Как если атомы и ячейки, из которых состоят апокалиптические формулы Филонова, перебрали, промыв в проточной, и выложили заново в виде мозаики.
Спокойный, аналитический подход, с понятными, осязаемыми эмоциональными границами (когда всё произведение можно охватить единым взглядом).
Русский Брукнер умирает измученным, но просветлённым, этот же, американский, точно сам просит об эвтаназии, превращая эпическое полотно о метафизическом поединке в многосерийный байопик, неспешно рассказывающий историю одного умирания.
"Так не умирают", сказал было я, но тут же себя одернул - умирают, вообще-то, по разному, да и как это, вообще, умирать, никто же толком и не знает...
Там же, в третьей и четвёртой части сумрачные чертоги неожиданно втекают в просторные залы, похожие на поляну, на потолке которой поистине тьеполовский плафон, в центре которого облака расходятся, отходят к краям, точно расчищая место для вознесения.
Американский Брукнер заходил на взлёт три или четыре раза, каждый раз как бы сталкиваясь с неготовностью небес, которым очень хотелось добавить лазури; с необходимостью дополнительной реставрации и обновления, в погоне за которым Девятая и проистекла.
Точно так же, трезво-аналитичным (обезжиренным, но не диетическим, скупым, но не сухим, так как граница, обозначающая переход к непоправимой сухости, обозначает и движение в сторону если не аутентизма, но очевидного историзма) сделали и Моцарта, который твёрдо стоят на своих ногах, в том смысле, что это не музыкальные обои, не фоновые узоры, но прекрасная, одухотворённая первоклассным вдохновенным трудом, работа, идеальное использование которой - наушники во время пробежки.

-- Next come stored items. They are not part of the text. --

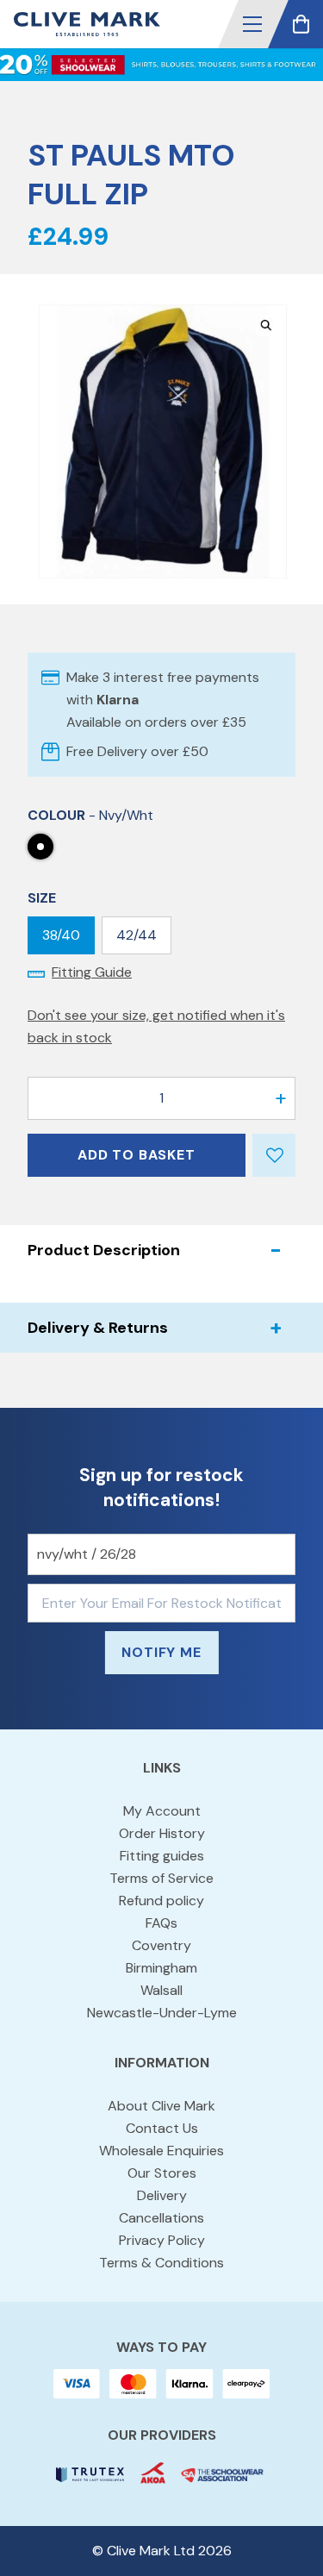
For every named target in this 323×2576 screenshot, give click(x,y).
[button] (252, 24)
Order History (162, 1833)
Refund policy (161, 1900)
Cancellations (161, 2218)
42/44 (136, 935)
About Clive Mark (161, 2106)
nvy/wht (40, 847)
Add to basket (136, 1155)
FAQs (161, 1923)
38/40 (61, 935)
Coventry (161, 1945)
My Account (162, 1811)
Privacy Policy (162, 2240)
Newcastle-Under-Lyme (162, 2013)
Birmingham (161, 1968)
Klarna (117, 700)
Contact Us (162, 2128)
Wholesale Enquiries (161, 2150)
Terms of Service (161, 1878)
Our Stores (161, 2173)
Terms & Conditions (161, 2263)
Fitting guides (162, 1856)
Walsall (161, 1990)
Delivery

Ну, то есть, ещё что-нибудь дополнительное, в качестве вишенки на торте, ибо кому что нужно - здоровый образ жизни или же немедленное сгорание до полной гибели всерьёз.
Наш Моцарт, пройдя сквозь концлагеря и пытки, смотрит прощальным взглядом на сгинувшую красоту мира (как носитель памяти о том чего нет); наш Брукнер здоровеньким не помрёт, никогда здоровеньким и не помирает, по-кирилловски маясь в последней нерешительности перед последней бездной, пока не сверзается в неё, подобно уже не человеку, но мифологическому персонажу, обобщающему в себе всё человеческое страдание и всю человеческую веру в надмирное Нечто, которого в одну секунду способно превратиться в русское солоноватое Ничто, перехватывающее дыхание на выдохе.
Не для потрясения, но для любования и уважения.